-- start --

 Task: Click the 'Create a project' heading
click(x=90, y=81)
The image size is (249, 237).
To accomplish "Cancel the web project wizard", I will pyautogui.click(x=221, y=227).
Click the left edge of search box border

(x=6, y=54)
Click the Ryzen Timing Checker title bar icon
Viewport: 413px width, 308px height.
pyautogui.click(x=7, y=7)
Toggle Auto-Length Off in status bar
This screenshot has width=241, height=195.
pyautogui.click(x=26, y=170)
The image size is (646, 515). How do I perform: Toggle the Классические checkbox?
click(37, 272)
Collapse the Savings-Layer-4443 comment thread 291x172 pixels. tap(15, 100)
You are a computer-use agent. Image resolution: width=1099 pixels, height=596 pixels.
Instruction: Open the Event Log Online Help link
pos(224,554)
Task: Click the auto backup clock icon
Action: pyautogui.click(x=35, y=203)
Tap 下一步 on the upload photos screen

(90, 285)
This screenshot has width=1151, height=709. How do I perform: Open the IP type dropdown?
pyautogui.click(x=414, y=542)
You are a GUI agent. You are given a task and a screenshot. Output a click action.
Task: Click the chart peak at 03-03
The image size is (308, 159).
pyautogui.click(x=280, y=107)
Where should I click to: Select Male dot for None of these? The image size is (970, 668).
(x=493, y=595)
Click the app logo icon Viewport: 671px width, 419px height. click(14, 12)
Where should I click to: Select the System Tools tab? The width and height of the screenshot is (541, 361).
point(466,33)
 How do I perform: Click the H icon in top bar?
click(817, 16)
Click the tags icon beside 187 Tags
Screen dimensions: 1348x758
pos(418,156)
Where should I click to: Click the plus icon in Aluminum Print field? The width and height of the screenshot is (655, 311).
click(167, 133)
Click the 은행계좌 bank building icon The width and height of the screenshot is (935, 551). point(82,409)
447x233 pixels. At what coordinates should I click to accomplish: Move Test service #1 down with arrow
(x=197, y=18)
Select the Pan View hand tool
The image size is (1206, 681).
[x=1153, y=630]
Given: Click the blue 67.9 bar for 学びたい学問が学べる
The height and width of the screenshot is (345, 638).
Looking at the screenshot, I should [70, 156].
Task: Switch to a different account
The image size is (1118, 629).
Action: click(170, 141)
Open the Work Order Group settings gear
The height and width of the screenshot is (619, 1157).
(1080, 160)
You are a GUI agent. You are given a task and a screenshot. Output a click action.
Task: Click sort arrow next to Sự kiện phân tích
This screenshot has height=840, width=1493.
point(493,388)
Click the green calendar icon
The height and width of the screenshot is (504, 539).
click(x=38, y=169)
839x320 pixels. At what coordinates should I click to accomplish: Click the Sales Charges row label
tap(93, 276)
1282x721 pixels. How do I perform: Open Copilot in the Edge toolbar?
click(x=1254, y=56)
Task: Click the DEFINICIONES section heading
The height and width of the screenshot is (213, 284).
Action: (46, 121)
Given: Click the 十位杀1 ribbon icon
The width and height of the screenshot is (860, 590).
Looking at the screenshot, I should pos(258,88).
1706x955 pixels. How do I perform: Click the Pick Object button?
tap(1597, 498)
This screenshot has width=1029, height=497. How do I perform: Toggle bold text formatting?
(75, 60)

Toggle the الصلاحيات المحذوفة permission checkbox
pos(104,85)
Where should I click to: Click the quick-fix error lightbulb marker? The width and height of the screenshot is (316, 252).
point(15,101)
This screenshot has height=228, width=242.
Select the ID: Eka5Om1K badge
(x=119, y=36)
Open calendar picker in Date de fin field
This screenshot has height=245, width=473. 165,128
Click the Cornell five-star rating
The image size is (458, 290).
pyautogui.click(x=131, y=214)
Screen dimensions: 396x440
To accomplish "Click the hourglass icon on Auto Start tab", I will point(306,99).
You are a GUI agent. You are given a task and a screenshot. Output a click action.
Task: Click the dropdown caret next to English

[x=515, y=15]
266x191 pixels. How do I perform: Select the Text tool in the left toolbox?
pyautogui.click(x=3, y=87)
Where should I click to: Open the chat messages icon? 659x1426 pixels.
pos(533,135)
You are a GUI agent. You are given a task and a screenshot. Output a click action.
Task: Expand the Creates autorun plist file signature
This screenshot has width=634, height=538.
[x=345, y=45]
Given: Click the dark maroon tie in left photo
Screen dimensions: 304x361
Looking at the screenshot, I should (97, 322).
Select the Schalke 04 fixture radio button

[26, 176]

-- end --

▶ _TASK DETAILS_
Copy out the entries above, starting with the line containing "Collapse the Savings-Layer-4443" and going on through the line containing "point(466,33)", with both of those lines included.

▶ _WRITTEN ANSWER_
Collapse the Savings-Layer-4443 comment thread 291x172 pixels. tap(15, 100)
You are a computer-use agent. Image resolution: width=1099 pixels, height=596 pixels.
Instruction: Open the Event Log Online Help link
pos(224,554)
Task: Click the auto backup clock icon
Action: pyautogui.click(x=35, y=203)
Tap 下一步 on the upload photos screen

(90, 285)
This screenshot has width=1151, height=709. How do I perform: Open the IP type dropdown?
pyautogui.click(x=414, y=542)
You are a GUI agent. You are given a task and a screenshot. Output a click action.
Task: Click the chart peak at 03-03
The image size is (308, 159).
pyautogui.click(x=280, y=107)
Where should I click to: Select Male dot for None of these? The image size is (970, 668).
(x=493, y=595)
Click the app logo icon Viewport: 671px width, 419px height. click(14, 12)
Where should I click to: Select the System Tools tab? The width and height of the screenshot is (541, 361).
point(466,33)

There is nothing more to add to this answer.